I'm not anyone involved in this thread (so far), but I've written a minimal PDF parser in the past using something between 1500-2000 lines of Go. (Sadly, it was for work so I can't go back and check.) Granted, this was only for the bare-bones parsing of the top-level structures, and notably did not handle postscript, so it wouldn't be nearly enough to render graphics. Despite this, it was tricky because it turns out that "following the spec" is not always clear when it comes to PDFs.

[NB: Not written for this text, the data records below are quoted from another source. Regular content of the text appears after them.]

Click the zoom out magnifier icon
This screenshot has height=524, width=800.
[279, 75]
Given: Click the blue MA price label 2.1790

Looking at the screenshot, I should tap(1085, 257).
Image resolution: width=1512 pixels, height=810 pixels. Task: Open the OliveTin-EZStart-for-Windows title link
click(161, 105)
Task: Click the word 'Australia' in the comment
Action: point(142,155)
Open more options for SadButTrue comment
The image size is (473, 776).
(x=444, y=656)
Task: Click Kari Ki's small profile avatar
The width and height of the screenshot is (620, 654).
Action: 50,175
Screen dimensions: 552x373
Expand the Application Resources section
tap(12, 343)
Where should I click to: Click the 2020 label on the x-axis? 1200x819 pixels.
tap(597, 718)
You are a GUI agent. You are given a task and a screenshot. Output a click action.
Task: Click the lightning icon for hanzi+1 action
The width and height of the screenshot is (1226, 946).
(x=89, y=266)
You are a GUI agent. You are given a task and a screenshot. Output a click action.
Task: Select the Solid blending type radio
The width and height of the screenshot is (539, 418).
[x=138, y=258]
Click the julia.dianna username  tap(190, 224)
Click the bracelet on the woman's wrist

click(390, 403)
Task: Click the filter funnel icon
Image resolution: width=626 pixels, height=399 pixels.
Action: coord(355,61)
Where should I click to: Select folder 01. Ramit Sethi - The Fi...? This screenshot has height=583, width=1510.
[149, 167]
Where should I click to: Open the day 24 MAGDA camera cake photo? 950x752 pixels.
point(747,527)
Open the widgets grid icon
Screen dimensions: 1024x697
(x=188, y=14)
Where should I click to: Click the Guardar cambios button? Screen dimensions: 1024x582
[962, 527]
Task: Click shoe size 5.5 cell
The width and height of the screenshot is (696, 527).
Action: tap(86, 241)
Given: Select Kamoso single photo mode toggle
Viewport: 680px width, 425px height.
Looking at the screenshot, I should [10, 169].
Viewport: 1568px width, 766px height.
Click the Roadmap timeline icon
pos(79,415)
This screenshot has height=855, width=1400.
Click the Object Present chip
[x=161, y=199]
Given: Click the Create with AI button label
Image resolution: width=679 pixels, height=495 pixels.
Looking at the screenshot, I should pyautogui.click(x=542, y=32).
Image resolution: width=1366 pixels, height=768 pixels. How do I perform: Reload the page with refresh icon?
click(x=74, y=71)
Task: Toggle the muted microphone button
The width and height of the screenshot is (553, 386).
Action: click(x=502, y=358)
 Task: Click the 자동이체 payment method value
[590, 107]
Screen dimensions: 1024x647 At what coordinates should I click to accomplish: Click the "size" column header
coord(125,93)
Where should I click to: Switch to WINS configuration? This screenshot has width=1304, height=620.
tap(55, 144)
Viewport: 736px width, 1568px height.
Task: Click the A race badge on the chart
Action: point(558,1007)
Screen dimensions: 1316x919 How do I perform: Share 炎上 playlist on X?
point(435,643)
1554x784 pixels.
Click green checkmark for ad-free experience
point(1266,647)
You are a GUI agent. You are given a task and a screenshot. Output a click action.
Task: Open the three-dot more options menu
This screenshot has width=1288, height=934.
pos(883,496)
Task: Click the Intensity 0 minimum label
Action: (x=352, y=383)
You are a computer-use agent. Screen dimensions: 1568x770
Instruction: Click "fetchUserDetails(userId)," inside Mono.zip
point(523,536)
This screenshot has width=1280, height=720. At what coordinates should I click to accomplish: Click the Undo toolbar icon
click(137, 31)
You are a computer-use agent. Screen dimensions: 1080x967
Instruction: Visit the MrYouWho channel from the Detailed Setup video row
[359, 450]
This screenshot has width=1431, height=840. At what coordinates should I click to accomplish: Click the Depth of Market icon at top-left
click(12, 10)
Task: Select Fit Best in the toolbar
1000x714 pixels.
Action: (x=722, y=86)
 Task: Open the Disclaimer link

For example, I recall the spec being unclear as to whether a newline character was required after a certain element (though I don't remember which element). I processed a corpus containing thousands of PDFs to try to determine what was done in practice, and I found that about half of them included the newline and half did not---an emblematic issue where an unclear official "spec" meant falling back to the de facto specification: flexbility.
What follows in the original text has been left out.